### Task material
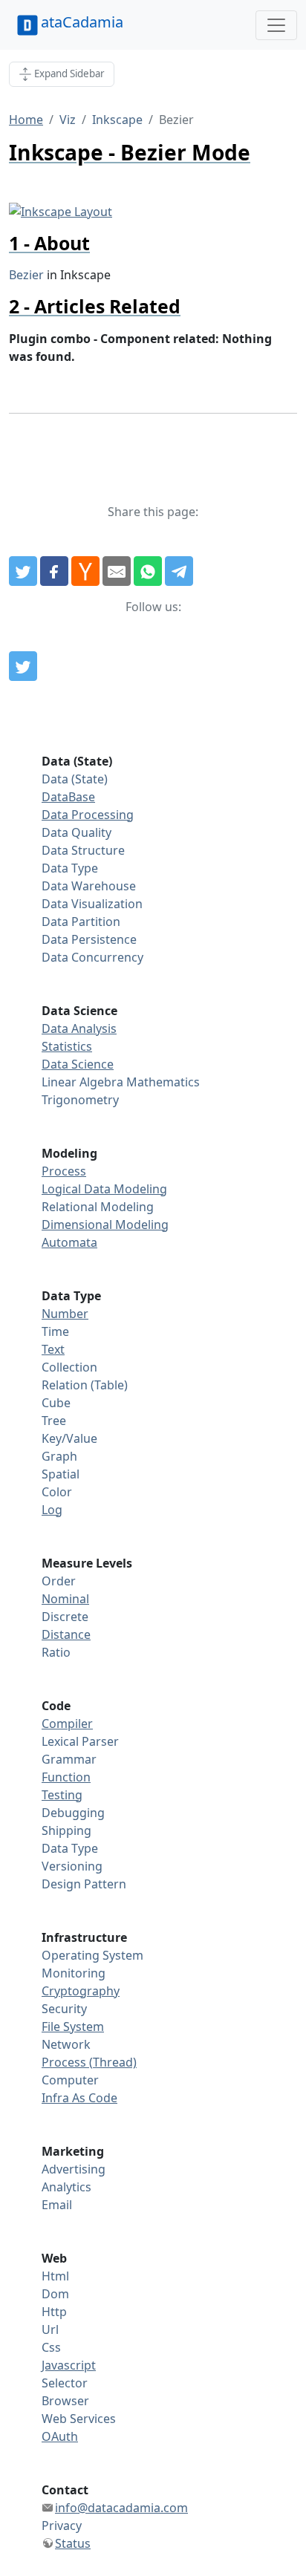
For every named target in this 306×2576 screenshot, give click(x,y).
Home (26, 119)
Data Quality (76, 832)
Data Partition (81, 921)
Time (55, 1331)
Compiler (67, 1723)
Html (55, 2276)
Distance (66, 1634)
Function (66, 1777)
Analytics (66, 2187)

### Work instructions
I would like the data copied exactly as it stands, with no pictures included.

### Result of this task
For every named target in this 306×2576 screenshot, give click(x,y).
Home (26, 119)
Data Quality (76, 832)
Data Partition (81, 921)
Time (55, 1331)
Compiler (67, 1723)
Html (55, 2276)
Distance (66, 1634)
Function (66, 1777)
Analytics (66, 2187)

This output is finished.